-- Source data --
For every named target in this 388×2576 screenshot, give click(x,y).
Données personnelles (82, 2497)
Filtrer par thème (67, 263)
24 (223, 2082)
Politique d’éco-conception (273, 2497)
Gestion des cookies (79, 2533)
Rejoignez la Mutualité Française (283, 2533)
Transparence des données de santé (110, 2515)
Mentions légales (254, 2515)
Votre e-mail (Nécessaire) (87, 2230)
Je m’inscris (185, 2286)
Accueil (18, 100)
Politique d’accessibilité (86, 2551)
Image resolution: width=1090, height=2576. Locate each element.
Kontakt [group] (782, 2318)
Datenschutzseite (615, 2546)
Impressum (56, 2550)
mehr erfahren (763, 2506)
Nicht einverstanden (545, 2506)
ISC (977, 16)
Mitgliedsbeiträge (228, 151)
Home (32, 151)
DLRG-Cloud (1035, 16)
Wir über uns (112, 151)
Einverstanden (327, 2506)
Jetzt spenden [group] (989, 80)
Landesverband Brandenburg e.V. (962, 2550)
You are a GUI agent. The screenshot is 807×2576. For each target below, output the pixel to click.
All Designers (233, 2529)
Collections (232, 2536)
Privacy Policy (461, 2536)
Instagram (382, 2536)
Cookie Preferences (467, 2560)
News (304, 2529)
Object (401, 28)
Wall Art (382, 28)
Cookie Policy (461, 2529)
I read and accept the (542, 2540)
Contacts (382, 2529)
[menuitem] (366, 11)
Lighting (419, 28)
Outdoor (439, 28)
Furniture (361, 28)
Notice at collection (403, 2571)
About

-- Instructions to follow --
Copy out the material in its entirety. Keep it exact.

-- Final answer --
For every named target in this 388×2576 screenshot, give click(x,y).
Données personnelles (82, 2497)
Filtrer par thème (67, 263)
24 (223, 2082)
Politique d’éco-conception (273, 2497)
Gestion des cookies (79, 2533)
Rejoignez la Mutualité Française (283, 2533)
Transparence des données de santé (110, 2515)
Mentions légales (254, 2515)
Votre e-mail (Nécessaire) (87, 2230)
Je m’inscris (185, 2286)
Accueil (18, 100)
Politique d’accessibilité (86, 2551)
Image resolution: width=1090, height=2576. Locate each element.
Kontakt [group] (782, 2318)
Datenschutzseite (615, 2546)
Impressum (56, 2550)
mehr erfahren (763, 2506)
Nicht einverstanden (545, 2506)
ISC (977, 16)
Mitgliedsbeiträge (228, 151)
Home (32, 151)
DLRG-Cloud (1035, 16)
Wir über uns (112, 151)
Einverstanden (327, 2506)
Jetzt spenden [group] (989, 80)
Landesverband Brandenburg e.V. (962, 2550)
You are a GUI agent. The screenshot is 807×2576. For each target below, output the pixel to click.
All Designers (233, 2529)
Collections (232, 2536)
Privacy Policy (461, 2536)
Instagram (382, 2536)
Cookie Preferences (467, 2560)
News (304, 2529)
Object (401, 28)
Wall Art (382, 28)
Cookie Policy (461, 2529)
I read and accept the (542, 2540)
Contacts (382, 2529)
[menuitem] (366, 11)
Lighting (419, 28)
Outdoor (439, 28)
Furniture (361, 28)
Notice at collection (403, 2571)
About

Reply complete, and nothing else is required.